Akeem felt an intense envy as he observed the men’s powerful physiques and their weapons, spears with metal shafts and ornate heads, tools as beautiful as they were deadly. Their confidence in their ability to hold back the riffraff of the slums was visible as they didn’t bother with armor, wearing only loose pants. Their bare chests were decorated with golden chains and their faces were covered by white cloths, uniting them in anonymity.
They reminded him of his glory days and it sparked a bitter longing. But Akeem was accustomed to such feelings. Years suppressing them meant his face barely twitched as he ducked beneath the rope, finding a place in the outermost ring of the crowd surrounding the stage.
His bad mood didn’t have a chance to take root. The crowd was excited as the reward most came for could be smelled, the mixture of fresh bread, roasting meat, and spices making Akeem’s mouth water. He was thankful the organizers kept the food out of sight. Otherwise, he’d worry the crowd would forget themselves in the thrall of hunger and ruin his chances.

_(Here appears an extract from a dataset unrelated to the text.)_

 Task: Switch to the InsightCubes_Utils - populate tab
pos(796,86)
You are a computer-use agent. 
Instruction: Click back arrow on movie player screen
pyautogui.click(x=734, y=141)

As the night aged, the crowd expanded until it contracted, the people forced uncomfortably close together to afford space for one more soul. Warriors patrolled the outside of the ring, shooing away those that lingered beyond the rope barrier. Akeem didn’t begrudge them. He simply wished he was surrounded by beautiful, fragrant women instead of sweaty men. His nose was too accustomed to filth to be overly bothered by the smell but that didn’t make the experience close to enjoyable.
Just as his legs were beginning to resent carrying him, there was movement on the stage. Four guards stepped onto it before taking places at its four corners. They banged the butts of their spears on the stage hard enough that Akeem wondered if they might have broken the wood, despite its thickness. The noise drew the attention of the crowd. When all were watching, a man stepped between them.
Everything about him separated him from the motley crowd shuffling about beneath his feet, from his lofty height to the fine fabric of his blue robes, down to his polished leather boots. His arms didn’t have the defined muscles of the warriors but neither did they carry the weight of privilege, a sign that he wasn’t a man who used his power to indulge. Dark eyes stared out of a handsome face, sharp as a vulture’s and cruel in their ambivalence. Combined with the dagger on his hip, long as a man’s forearm with a large red gem on the ornate pommel that glittered when it caught the firelight, it gave the man an air of danger.
Akeem looked up at the man with reverence and fear. It was scary, being in the presence of someone that could erase him with little more than a thought. Especially when he thought of asking a favor of said man. Yet, Akeem couldn’t help admiring him. The proud figure taking command of countless lives was what he imagined for his future.
Now, all he could aspire to was a shred of someone else’s attention.
The man who Akeem assumed was the minister behind the ceremony raised his hand and, like trained dogs, the crowd quickly settled, the only sounds to disturb the night the crackle of the torches and the fainter music. A fifth guard seemingly stepped out of the minister’s shadow and handed him the large horn of some animal. Akeem swore he saw it glint as moonlight struck it.
He knew of no beast that naturally had that quality. The horn had an unnatural addition. Given that it was being handled by a minister of the Celestial Court, it suggested it was an icon, a tool that gave mere men dominion over the capricious forces of the world and could create miracles.
If it was, it was worth more than all the money Akeem had ever earned. By far.
The minister raised a horn to his lips and blew. A deep, resonant hum filled the air, growing in volume until it drowned out Akeem’s racing heart.
“Brothers.” When the hum ended, the minister spoke into the horn and his voice was loud enough that it traveled well beyond the crowd. “Sisters. Children of the stars. Let us give thanks.”